Daniel 4 (day 854) 3 May 2012

            1-18: The next story begins as a letter written by Nebuchadnezzar himself. He describes another strange and powerful dream that had come to him, a dream none of his advisors were able to interpret. He dreamed of a great tree that was visible to the ends of the earth. Then a heavenly being of some kind came down and announced that the tree was to be cut down and chopped up. The stump that was left would be left in the ground, however. At verse 15b the stump becomes a man who is to go insane for seven “times”. Wow. Those people could really dream.

            19-27: Nebuchadnezzar’s account of the incident ends abruptly and a third party takes up the tale. Daniel is not in a hurry to divulge the interpretation of the dream, but finally he does. The tree is the king — you already probably guessed that much. The king is going to lose his mind for awhile, says Daniel, for as long as it takes him to develop some humility and accept the sovereignty of God. Daniel advises him to atone for his sins with “mercy to the oppressed” (hmmm … I wonder what oppressed people he might be thinking of).

• Direction:
Extend the commentary on Daniel 4 past its last sentence, covering the verses that follow.

• Data block:
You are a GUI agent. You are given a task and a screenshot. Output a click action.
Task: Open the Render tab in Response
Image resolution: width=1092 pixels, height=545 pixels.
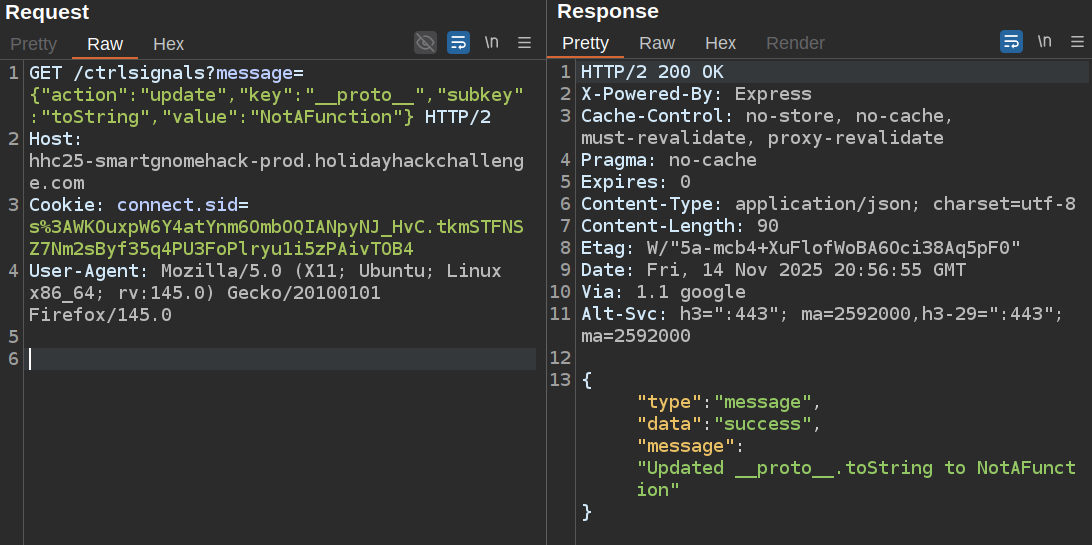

• Output below:
            28-33: A year passes, and one day Nebuchadnezzar is swelling with pride and – zap! — out into the wilderness he goes, eating grass and sleeping under the stars. He was out there long enough for his hair and nails to become embarrassing.

            34-37: We suddenly return to Nebuchadnezzar’s own personal narrative: His sanity returns and he praises the Most High God of Israel. Pop! He’s back in Babylon on the throne with a nice haircut and manicure and counselors at his beck and call and a thriving empire around him. But something has changed: Nebuchadnezzar is now a worshiper of the God of the Jews! Imagine how these stories must have been received by an oppressed people.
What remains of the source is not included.